True, BUT.............Zero ESR and ESL only happen in theoretical world, there is always parasitic resistance and inductance. Just how small you can get it. Also it is layout dependent also. It is a complete system. I always use ground and power plane......yes, even in this amplifier circuit to keep all the parasitic low. I have 0.1uF bypass cap within 0.1" from the collector of each emitter follower transistor on the board from ground to power plane. Then I have 10uF electrolytic close by on every transistor also. I have been doing this even on transistor circuits with frequency response to 5GHz for many years.
A good design has to be looked at in a system point of view, ESR and ESL of capacitors is only one part of the equation. Point is you want to keep all the parasitic low as much as possible so you don't have to deal with them. That the circuit becomes simpler and more predictable.
In microwave, we talk about wavelength. Every small distance becomes LRC element as in the Smith Chart. It's just how small you can get so it is out of the picture of the circuit. We use the guide line of if the distance is less than 1/20 of wavelength, we ignore it. Even SMD, chip components has parasitic lead length and capacitance, never zero. That's a given already, we just want to keep it as low as possible.

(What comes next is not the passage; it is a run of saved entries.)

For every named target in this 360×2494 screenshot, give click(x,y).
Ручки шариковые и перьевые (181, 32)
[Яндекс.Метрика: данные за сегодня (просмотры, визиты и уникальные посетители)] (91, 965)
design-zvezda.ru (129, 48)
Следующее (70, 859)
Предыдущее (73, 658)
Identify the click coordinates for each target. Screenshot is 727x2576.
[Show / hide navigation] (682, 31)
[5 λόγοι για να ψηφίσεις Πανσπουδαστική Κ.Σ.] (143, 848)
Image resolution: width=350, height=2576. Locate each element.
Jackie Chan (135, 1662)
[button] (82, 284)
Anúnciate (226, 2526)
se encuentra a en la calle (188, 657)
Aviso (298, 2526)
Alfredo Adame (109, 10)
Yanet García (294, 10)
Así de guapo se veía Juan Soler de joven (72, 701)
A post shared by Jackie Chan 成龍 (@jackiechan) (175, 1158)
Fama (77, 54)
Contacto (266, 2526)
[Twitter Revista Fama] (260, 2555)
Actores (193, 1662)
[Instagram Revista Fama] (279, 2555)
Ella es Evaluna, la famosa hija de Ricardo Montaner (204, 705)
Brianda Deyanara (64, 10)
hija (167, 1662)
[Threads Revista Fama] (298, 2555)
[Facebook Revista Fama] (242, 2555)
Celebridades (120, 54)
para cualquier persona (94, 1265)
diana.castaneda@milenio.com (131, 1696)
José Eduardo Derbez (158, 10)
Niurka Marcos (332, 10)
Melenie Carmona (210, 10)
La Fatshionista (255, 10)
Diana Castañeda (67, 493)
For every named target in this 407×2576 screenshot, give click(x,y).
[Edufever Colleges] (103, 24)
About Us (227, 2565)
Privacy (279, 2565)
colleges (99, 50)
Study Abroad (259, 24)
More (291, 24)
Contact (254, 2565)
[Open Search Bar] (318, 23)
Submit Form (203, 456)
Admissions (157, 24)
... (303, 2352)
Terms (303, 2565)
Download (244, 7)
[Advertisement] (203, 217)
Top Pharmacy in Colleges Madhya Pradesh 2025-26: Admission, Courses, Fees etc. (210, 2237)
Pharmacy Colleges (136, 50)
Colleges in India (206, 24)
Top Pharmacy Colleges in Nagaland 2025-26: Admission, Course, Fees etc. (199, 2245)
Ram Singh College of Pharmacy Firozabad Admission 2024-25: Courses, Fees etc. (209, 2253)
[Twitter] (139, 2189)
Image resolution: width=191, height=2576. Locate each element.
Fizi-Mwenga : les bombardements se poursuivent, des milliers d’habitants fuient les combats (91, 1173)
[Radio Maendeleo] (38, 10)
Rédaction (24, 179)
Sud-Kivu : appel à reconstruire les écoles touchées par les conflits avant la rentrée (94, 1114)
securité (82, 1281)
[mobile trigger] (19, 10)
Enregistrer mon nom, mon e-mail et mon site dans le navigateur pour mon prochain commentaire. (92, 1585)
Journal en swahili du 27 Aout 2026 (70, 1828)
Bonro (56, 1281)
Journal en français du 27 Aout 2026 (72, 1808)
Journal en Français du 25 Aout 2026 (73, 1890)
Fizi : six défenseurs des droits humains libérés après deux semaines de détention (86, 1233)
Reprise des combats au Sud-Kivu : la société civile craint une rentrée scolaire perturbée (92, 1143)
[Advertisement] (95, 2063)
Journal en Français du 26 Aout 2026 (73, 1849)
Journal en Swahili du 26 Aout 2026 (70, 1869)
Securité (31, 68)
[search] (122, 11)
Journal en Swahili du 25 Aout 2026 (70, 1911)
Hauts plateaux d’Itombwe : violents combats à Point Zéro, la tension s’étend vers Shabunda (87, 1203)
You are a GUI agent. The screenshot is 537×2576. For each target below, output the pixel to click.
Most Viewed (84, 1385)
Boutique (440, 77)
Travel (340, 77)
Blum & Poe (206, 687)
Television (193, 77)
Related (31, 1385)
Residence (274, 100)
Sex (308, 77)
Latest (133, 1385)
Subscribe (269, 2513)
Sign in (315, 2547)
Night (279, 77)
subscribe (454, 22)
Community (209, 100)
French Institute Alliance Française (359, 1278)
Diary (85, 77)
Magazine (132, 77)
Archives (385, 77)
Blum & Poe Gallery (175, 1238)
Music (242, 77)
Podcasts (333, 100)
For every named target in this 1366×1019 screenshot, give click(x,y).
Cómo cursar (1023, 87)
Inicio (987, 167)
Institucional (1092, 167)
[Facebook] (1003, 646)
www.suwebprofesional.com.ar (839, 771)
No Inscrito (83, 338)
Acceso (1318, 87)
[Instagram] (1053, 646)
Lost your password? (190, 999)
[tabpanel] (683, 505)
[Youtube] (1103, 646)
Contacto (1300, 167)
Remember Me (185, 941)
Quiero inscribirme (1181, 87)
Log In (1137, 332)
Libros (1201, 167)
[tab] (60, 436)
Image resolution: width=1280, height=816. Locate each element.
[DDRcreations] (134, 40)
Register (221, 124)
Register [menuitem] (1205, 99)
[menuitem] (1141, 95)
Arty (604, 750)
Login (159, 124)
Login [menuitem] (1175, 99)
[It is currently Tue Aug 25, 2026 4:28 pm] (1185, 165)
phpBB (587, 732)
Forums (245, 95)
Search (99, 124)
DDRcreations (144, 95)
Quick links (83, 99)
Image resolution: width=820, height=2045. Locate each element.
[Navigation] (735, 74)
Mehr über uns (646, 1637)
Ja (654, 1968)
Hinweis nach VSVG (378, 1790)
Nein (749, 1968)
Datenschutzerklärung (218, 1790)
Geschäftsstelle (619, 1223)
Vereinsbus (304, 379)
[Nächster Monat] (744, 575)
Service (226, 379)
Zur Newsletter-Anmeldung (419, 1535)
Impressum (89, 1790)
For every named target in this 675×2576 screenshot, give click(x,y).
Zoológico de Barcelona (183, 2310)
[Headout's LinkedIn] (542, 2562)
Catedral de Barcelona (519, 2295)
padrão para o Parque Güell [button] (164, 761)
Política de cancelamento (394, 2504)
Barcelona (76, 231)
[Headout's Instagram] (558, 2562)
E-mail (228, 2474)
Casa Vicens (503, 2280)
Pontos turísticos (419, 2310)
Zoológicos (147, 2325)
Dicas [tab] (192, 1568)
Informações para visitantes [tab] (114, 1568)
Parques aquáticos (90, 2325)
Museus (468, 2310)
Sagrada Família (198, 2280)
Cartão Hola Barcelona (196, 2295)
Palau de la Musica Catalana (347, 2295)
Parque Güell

Another way to look at it is you make the parasitic low enough that resonance frequency is way beyond the circuit can respond so it becomes a non issue. So you design the circuit and choose components accordingly. I use leaded 0.1uF bypass cap that I know would work to over 100MHz, so for audio power amp, it's an ideal cap.
From experience, leaded components cannot work reliably beyond like 300MHz. Yes, you can monkey around and make it work, but it's how you move the parasitic to just make it work. You change the layout, the same circuit might burst into oscillation.